When your old water heater is nearing its end, your plumber may recommend going with a tankless water heater. While each provides hot water when you need it, today, large water heater tanks are being replaced with tankless models. The following will describe the differences between a tank and a tankless hot water heater, and why many are considering making the switch.
Hot Water on Demand
Of course, the most obvious difference is that a tankless hot water heater does not require a container to hold hot water in. Instead of using a tank, like older water heaters do, a tankless model uses special heaters to bring water up to temperature when a consumer calls for it. This process results in the production of hot water only when requested, while a water heater with a tank will keep water at heated temperature continuously.

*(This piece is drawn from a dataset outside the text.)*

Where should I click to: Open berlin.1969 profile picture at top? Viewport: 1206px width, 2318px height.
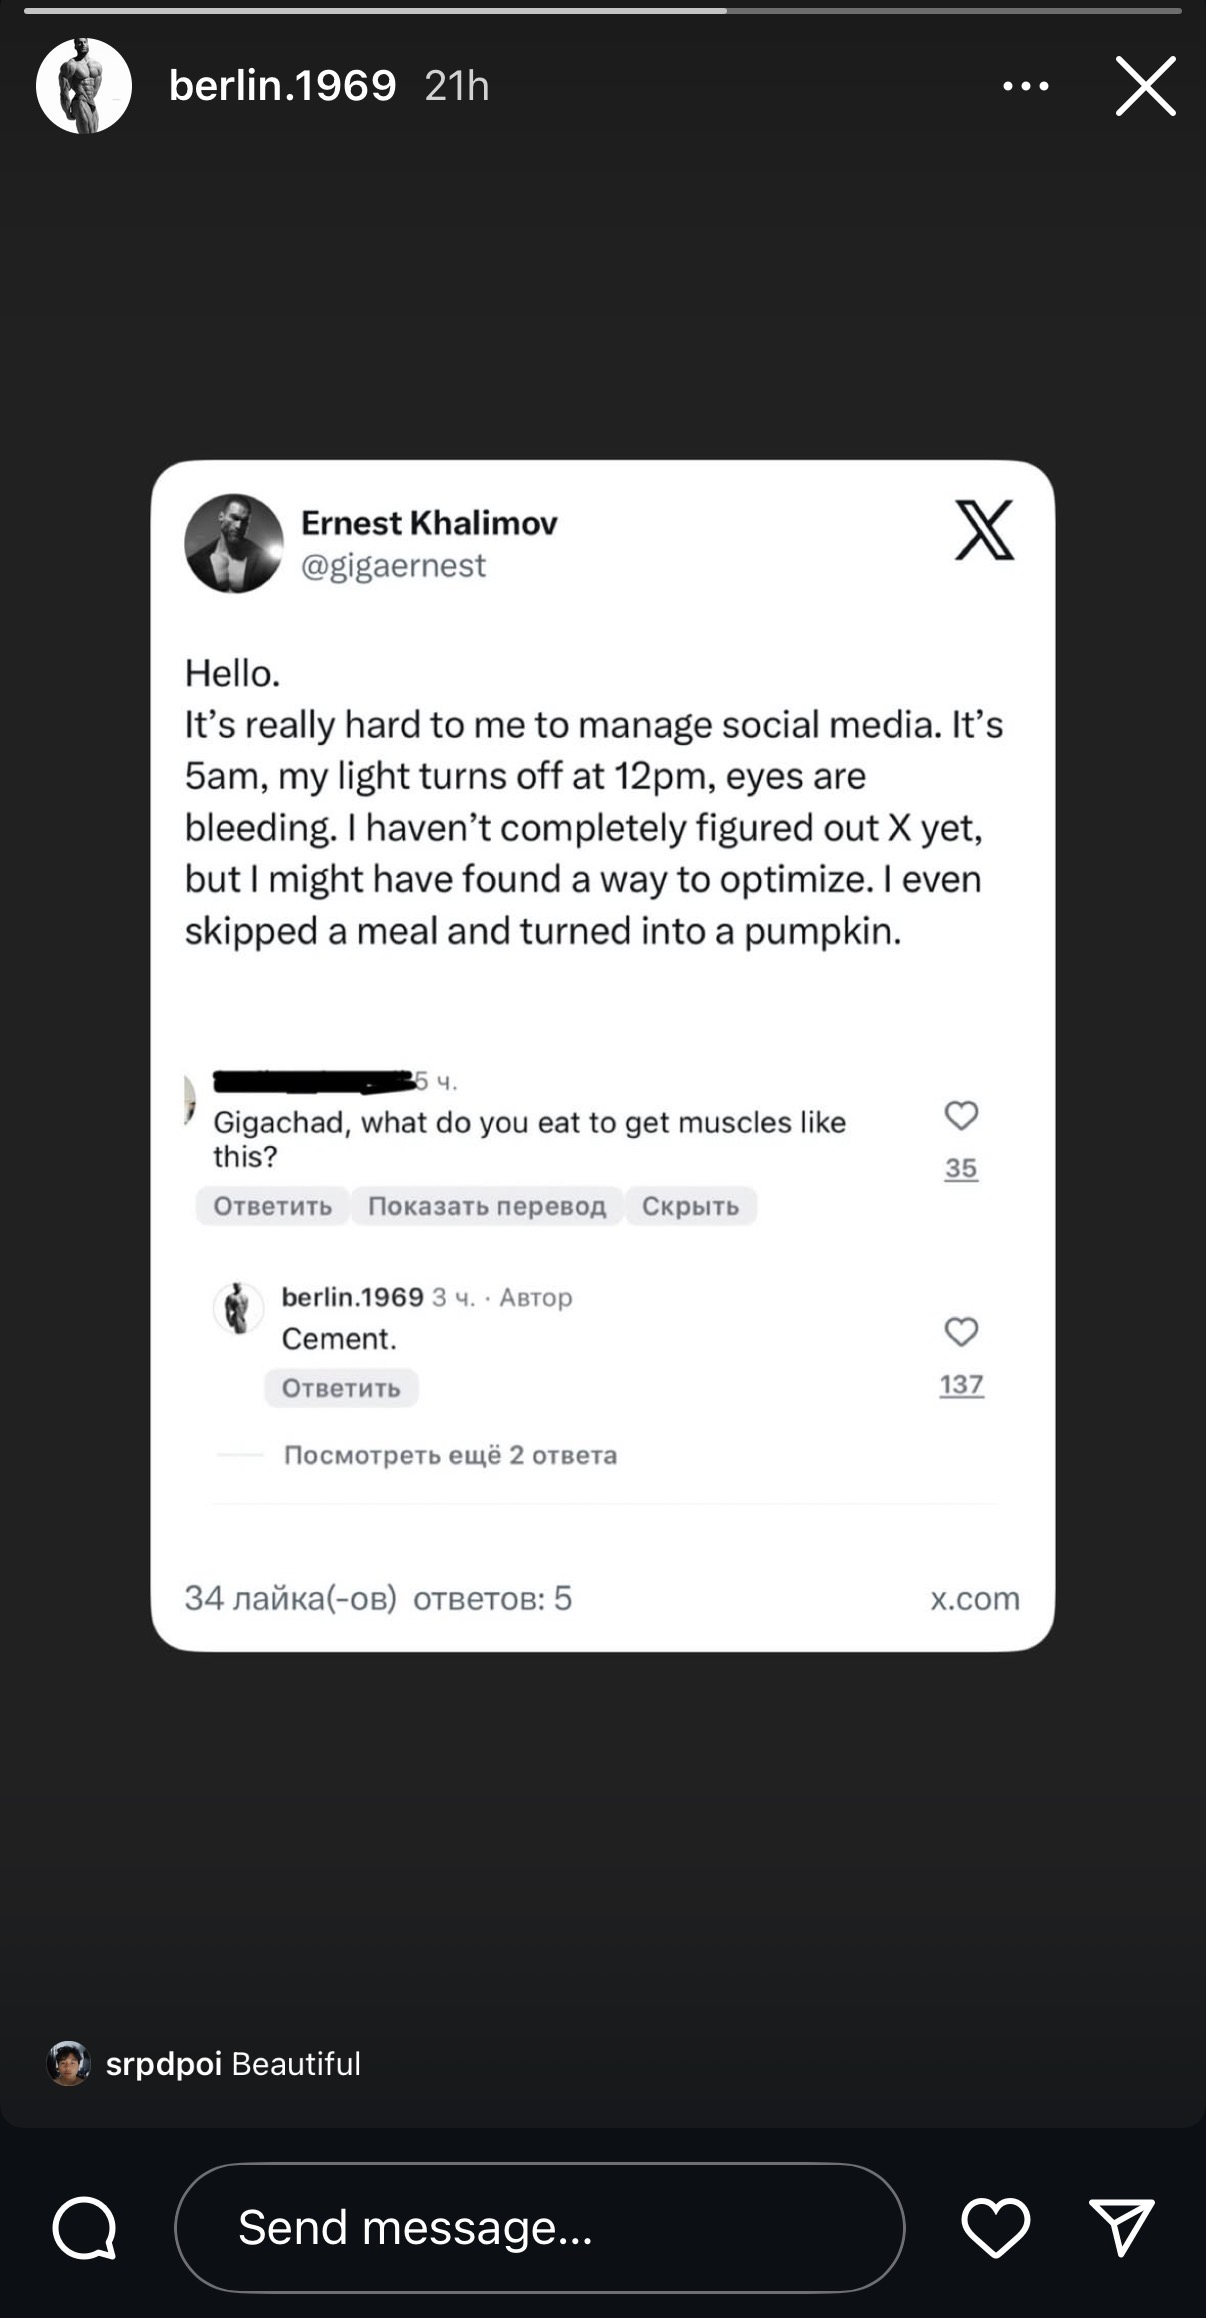click(x=84, y=86)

A tankless water heater uses less energy than one with a tank. How water kept in a tank constantly uses energy to maintain the water at an elevated temperature. Even if the water is not being used, the water stays hot. In contrast, with a tankless version, the water does not heat up until someone in the household needs it. While the tankless uses bursts of energy while heating, it uses little to no energy when there is no demand for it.

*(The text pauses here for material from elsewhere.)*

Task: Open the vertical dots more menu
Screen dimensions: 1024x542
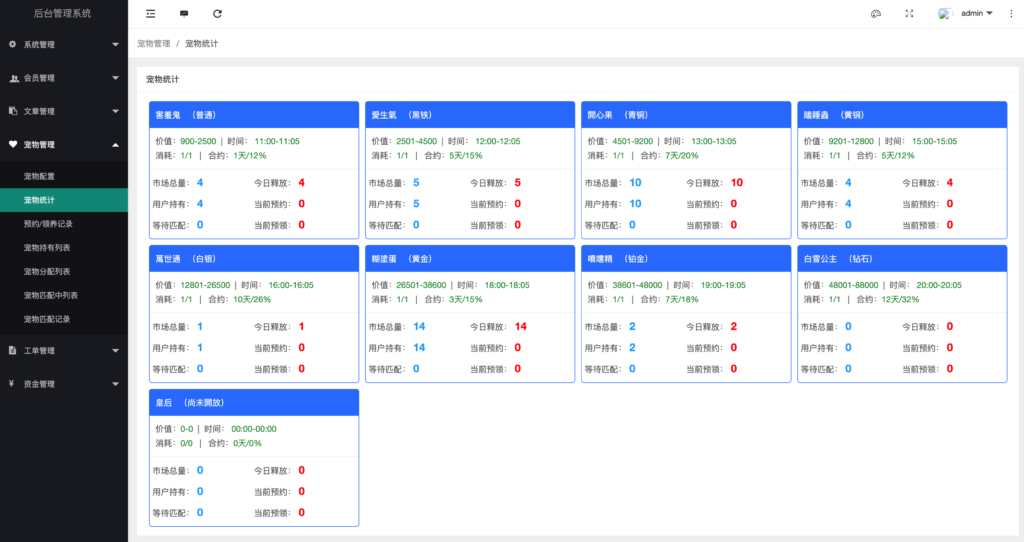Action: (1011, 14)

In addition, a tank water heater generally uses propane, natural gas, or electricity for power. Natural gas and electricity are the options usually available with a tankless model. The natural gas option is the most efficient in both the tank and tankless models.
Hot water output is another difference between tank and tankless water heaters. The amount of hot water you receive from of a water heater with a tank depends on the size of the reservoir. If the demand goes beyond the amount of hot water in the tank, the consumer may get a blast of cold water. With a tankless heater, the amount of hot water available is almost limitless because there is no need for a finite reserve.
Installation requirements for each type of water heater is a bit different. For a tank version, you will need a designated amount of square footage in which the tank sits. The plumber will need a source of power and water lines to the area as well. For a tankless water heater, the plumber will need wall space on which to mount the tank. The unit usually sits a few inches out from the wall surface. Again, a source of power and water lines will need to be near.
Maintenance requirements are different for tank and tankless water heaters. Every year manufacturers recommend that home owners flush a tank heater to remove sediment. These models also have sacrificial rods that need replaced every few years. For tankless models, filters that catch sediment need changed and routine flushing of the heat exchanger will do the job.
When you need to think about installing a new or replacing an old water heater, it is a good time to consider changing from a tank to a tankless water heater. Each has its advantages and disadvantages and the choice depends on the home owner’s preferences and regulations in the area. Some new subdivisions are requiring tankless water heaters. Most homeowners like the tankless option due to the energy efficiency and reduced danger of a water leak.